RLN achieves this using zero-knowledge proofs and anonymous nullifiers, enabling fair participation that is privacy-preserving, decentralized, and verifiable.
What is RLN
RLN is a zero-knowledge protocol that enables rate limiting without revealing user identities.
It prevents spam in anonymous systems by allowing each user to generate exactly one valid proof per time window named Epoch, maintaining anonymity.
How RLN Works
- A user joins a group (for example, a Merkle tree).
- Each message includes a proof and a nullifier.
- The proof is verified with nullifiers.
- If a nullifier is reused within a time window, it indicates spam.

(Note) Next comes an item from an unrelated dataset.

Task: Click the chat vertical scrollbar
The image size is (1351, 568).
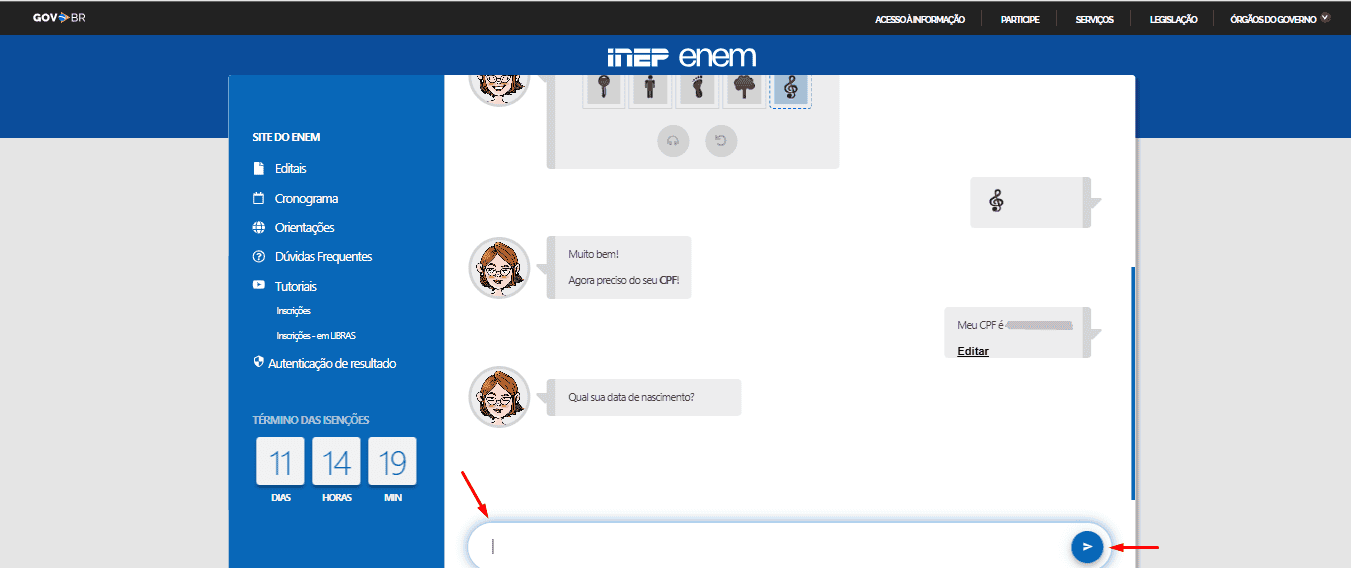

- The system detects abuse without revealing the sender's identity.
Core Components:
| Concept | Description |
|---|---|
| Nullifiers | A unique message or TX tag per message window |
| Rate limit window (Epochs) | Defines how often a proof can be valid |
| Membership proof | Confirms user is part of an authorized group by tree |
| Proof system | Zero-knowledge circuit (Groth16) by Zerokit |
| Secret | Extractable by an additional nullifier that exceeds the user's commitment |
| id-commitment | Commitment of the user message (TX) right for an epoch and secret. |
Resources
Docs
- PSE RLN Notion
- RLNv3 Blogpost
- RLNv2 RFC
- RLNv1 RFC (begin here!)
- RLN github.io
- RLN in Waku
- RLN workshop
Implementations
Integrations / Use Cases
- Status Gasless L2 In Status Network, RLN serves as the cryptographic rate-limiting layer that enables secure and fair gasless transactions. Instead of traditional gas fees, users are limited by cryptographic proofs based on RLN. Each user can send only a fixed number of transactions per epoch; exceeding this limit makes their secret key recoverable. RLN uses Sparse Merkle Trees for scalable membership management, supporting millions of accounts. The system operates through a Prover–Verifier model: the Prover generates an RLN proof for each transaction, while the Verifier in the Sequencer validates it. This architecture allows Status Layer 2 to process gasless, privacy-preserving, and spam-resistant transactions efficiently. See the implementation here: rln.md
- Waku-rln-relay In the Waku network, RLN is integrated into the gossip-based relay layer to enable privacy-preserving spam protection without relying on centralized moderation or heavy computational proof-of-work. The resulting protocol, WAKU-RLN-RELAY, limits the messaging rate of each peer through zero-knowledge proofs that verify group membership while keeping user identities private. If a participant exceeds the allowed message quota, their secret can be cryptographically revealed, resulting in a financial penalty, while honest peers who detect spammers are rewarded. This integration allows Waku to provide anonymous, decentralized, and spam-resistant messaging across heterogeneous networks. Check the rln.waku.org RLN Membership on Linea Sepolia testnet.
- Railgun In the RAILGUN ecosystem, privacy is achieved fully on-chain through zero-knowledge cryptography, enabling users to interact privately with DeFi and smart contracts across Ethereum, BSC, Polygon, and Arbitrum without leaving their native chain. Since RAILGUN uses Waku as its communication layer, the same RLN-based anti-spam mechanisms described in the previous section apply here as well. This integration ensures that private transactions and messages remain secure, decentralized, and censorship-resistant while benefiting from Waku's efficient peer-to-peer messaging framework.
- TheGraph In Graph ecosystem, Graphcast leverages Waku and RLN to enable real-time, spam-resistant, and privacy-preserving communication among Indexers. Instead of relying on costly on-chain broadcasts, Graphcast provides a peer-to-peer messaging layer where Indexers can exchange data such as subgraph integrity checks, query analytics, and coordination signals at near-zero cost. RLN ensures rate-limited, anonymous message delivery, preventing spam while maintaining low latency and privacy. Since Waku serves as the underlying communication protocol, the same RLN-based mechanisms described earlier apply, allowing The Graph network to scale coordination securely without incurring blockchain gas fees.